## What you will do
Restate all of the data precisely, omitting nothing.

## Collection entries
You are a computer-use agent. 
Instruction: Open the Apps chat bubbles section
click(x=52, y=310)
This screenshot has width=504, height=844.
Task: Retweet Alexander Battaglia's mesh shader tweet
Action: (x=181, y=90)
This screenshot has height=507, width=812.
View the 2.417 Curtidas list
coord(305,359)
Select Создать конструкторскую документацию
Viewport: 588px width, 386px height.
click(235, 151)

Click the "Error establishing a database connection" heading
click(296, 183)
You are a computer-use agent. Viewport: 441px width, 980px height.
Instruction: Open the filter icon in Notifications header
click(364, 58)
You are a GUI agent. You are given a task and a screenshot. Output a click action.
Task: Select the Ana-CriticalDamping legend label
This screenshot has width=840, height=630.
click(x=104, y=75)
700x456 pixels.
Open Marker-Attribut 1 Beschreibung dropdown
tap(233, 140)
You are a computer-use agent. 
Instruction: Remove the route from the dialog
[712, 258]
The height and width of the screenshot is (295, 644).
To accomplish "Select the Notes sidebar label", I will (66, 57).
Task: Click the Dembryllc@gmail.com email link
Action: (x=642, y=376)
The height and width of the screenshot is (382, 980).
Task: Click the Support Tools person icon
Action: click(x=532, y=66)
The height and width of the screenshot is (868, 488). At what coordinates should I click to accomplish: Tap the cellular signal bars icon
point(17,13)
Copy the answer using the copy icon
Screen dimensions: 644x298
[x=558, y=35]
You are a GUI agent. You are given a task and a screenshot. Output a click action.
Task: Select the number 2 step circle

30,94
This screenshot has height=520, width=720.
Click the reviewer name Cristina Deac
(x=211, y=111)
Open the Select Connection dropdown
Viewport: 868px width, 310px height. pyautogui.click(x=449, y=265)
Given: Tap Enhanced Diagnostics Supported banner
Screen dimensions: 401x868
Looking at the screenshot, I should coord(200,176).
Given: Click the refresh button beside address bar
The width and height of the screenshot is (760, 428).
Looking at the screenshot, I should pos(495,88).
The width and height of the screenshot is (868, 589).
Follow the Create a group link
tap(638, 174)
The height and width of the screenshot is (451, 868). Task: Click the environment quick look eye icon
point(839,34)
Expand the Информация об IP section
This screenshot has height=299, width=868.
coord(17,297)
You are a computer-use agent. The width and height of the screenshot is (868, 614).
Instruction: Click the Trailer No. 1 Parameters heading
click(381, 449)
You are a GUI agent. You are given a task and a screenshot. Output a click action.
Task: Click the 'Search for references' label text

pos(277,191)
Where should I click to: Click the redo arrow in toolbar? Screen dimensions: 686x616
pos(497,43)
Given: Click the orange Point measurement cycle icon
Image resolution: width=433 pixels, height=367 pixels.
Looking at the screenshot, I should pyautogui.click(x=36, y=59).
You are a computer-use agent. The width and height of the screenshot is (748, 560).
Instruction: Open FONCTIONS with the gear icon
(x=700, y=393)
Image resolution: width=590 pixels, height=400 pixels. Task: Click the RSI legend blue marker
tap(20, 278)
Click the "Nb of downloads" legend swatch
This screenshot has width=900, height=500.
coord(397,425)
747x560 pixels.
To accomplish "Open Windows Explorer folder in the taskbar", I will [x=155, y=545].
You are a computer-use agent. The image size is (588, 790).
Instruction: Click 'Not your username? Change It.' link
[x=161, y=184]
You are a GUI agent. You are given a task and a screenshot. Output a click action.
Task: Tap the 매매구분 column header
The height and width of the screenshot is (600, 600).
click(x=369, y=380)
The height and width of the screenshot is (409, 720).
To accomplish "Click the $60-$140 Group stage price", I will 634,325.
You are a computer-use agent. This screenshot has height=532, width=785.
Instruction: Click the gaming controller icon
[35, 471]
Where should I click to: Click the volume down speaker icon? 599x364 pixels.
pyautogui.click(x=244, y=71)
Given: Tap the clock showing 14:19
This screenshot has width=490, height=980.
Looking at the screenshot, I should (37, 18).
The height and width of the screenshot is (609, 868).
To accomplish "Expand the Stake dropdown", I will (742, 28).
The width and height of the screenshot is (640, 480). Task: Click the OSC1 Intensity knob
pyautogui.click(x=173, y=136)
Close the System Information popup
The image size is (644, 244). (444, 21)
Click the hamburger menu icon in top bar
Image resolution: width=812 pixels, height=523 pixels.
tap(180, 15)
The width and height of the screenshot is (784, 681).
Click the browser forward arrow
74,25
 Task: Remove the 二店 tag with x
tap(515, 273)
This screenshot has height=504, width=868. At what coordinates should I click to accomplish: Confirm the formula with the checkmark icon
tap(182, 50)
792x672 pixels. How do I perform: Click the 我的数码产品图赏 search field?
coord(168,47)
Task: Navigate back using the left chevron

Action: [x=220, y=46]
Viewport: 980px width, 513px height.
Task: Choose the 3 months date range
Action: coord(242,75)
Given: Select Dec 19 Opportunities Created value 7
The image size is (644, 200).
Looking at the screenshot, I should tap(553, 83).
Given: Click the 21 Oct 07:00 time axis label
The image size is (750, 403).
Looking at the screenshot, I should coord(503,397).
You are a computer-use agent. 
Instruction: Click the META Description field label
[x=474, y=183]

## Task answer
You are a computer-use agent. 
Instruction: Open the Apps chat bubbles section
click(x=52, y=310)
This screenshot has width=504, height=844.
Task: Retweet Alexander Battaglia's mesh shader tweet
Action: (x=181, y=90)
This screenshot has height=507, width=812.
View the 2.417 Curtidas list
coord(305,359)
Select Создать конструкторскую документацию
Viewport: 588px width, 386px height.
click(235, 151)

Click the "Error establishing a database connection" heading
click(296, 183)
You are a computer-use agent. Viewport: 441px width, 980px height.
Instruction: Open the filter icon in Notifications header
click(364, 58)
You are a GUI agent. You are given a task and a screenshot. Output a click action.
Task: Select the Ana-CriticalDamping legend label
This screenshot has width=840, height=630.
click(x=104, y=75)
700x456 pixels.
Open Marker-Attribut 1 Beschreibung dropdown
tap(233, 140)
You are a computer-use agent. 
Instruction: Remove the route from the dialog
[712, 258]
The height and width of the screenshot is (295, 644).
To accomplish "Select the Notes sidebar label", I will (66, 57).
Task: Click the Dembryllc@gmail.com email link
Action: (x=642, y=376)
The height and width of the screenshot is (382, 980).
Task: Click the Support Tools person icon
Action: click(x=532, y=66)
The height and width of the screenshot is (868, 488). At what coordinates should I click to accomplish: Tap the cellular signal bars icon
point(17,13)
Copy the answer using the copy icon
Screen dimensions: 644x298
[x=558, y=35]
You are a GUI agent. You are given a task and a screenshot. Output a click action.
Task: Select the number 2 step circle

30,94
This screenshot has height=520, width=720.
Click the reviewer name Cristina Deac
(x=211, y=111)
Open the Select Connection dropdown
Viewport: 868px width, 310px height. pyautogui.click(x=449, y=265)
Given: Tap Enhanced Diagnostics Supported banner
Screen dimensions: 401x868
Looking at the screenshot, I should coord(200,176).
Given: Click the refresh button beside address bar
The width and height of the screenshot is (760, 428).
Looking at the screenshot, I should pos(495,88).
The width and height of the screenshot is (868, 589).
Follow the Create a group link
tap(638, 174)
The height and width of the screenshot is (451, 868). Task: Click the environment quick look eye icon
point(839,34)
Expand the Информация об IP section
This screenshot has height=299, width=868.
coord(17,297)
You are a computer-use agent. The width and height of the screenshot is (868, 614).
Instruction: Click the Trailer No. 1 Parameters heading
click(381, 449)
You are a GUI agent. You are given a task and a screenshot. Output a click action.
Task: Click the 'Search for references' label text

pos(277,191)
Where should I click to: Click the redo arrow in toolbar? Screen dimensions: 686x616
pos(497,43)
Given: Click the orange Point measurement cycle icon
Image resolution: width=433 pixels, height=367 pixels.
Looking at the screenshot, I should pyautogui.click(x=36, y=59).
You are a computer-use agent. The width and height of the screenshot is (748, 560).
Instruction: Open FONCTIONS with the gear icon
(x=700, y=393)
Image resolution: width=590 pixels, height=400 pixels. Task: Click the RSI legend blue marker
tap(20, 278)
Click the "Nb of downloads" legend swatch
This screenshot has width=900, height=500.
coord(397,425)
747x560 pixels.
To accomplish "Open Windows Explorer folder in the taskbar", I will [x=155, y=545].
You are a computer-use agent. The image size is (588, 790).
Instruction: Click 'Not your username? Change It.' link
[x=161, y=184]
You are a GUI agent. You are given a task and a screenshot. Output a click action.
Task: Tap the 매매구분 column header
The height and width of the screenshot is (600, 600).
click(x=369, y=380)
The height and width of the screenshot is (409, 720).
To accomplish "Click the $60-$140 Group stage price", I will 634,325.
You are a computer-use agent. This screenshot has height=532, width=785.
Instruction: Click the gaming controller icon
[35, 471]
Where should I click to: Click the volume down speaker icon? 599x364 pixels.
pyautogui.click(x=244, y=71)
Given: Tap the clock showing 14:19
This screenshot has width=490, height=980.
Looking at the screenshot, I should (37, 18).
The height and width of the screenshot is (609, 868).
To accomplish "Expand the Stake dropdown", I will (742, 28).
The width and height of the screenshot is (640, 480). Task: Click the OSC1 Intensity knob
pyautogui.click(x=173, y=136)
Close the System Information popup
The image size is (644, 244). (444, 21)
Click the hamburger menu icon in top bar
Image resolution: width=812 pixels, height=523 pixels.
tap(180, 15)
The width and height of the screenshot is (784, 681).
Click the browser forward arrow
74,25
 Task: Remove the 二店 tag with x
tap(515, 273)
This screenshot has height=504, width=868. At what coordinates should I click to accomplish: Confirm the formula with the checkmark icon
tap(182, 50)
792x672 pixels. How do I perform: Click the 我的数码产品图赏 search field?
coord(168,47)
Task: Navigate back using the left chevron

Action: [x=220, y=46]
Viewport: 980px width, 513px height.
Task: Choose the 3 months date range
Action: coord(242,75)
Given: Select Dec 19 Opportunities Created value 7
The image size is (644, 200).
Looking at the screenshot, I should tap(553, 83).
Given: Click the 21 Oct 07:00 time axis label
The image size is (750, 403).
Looking at the screenshot, I should coord(503,397).
You are a computer-use agent. 
Instruction: Click the META Description field label
[x=474, y=183]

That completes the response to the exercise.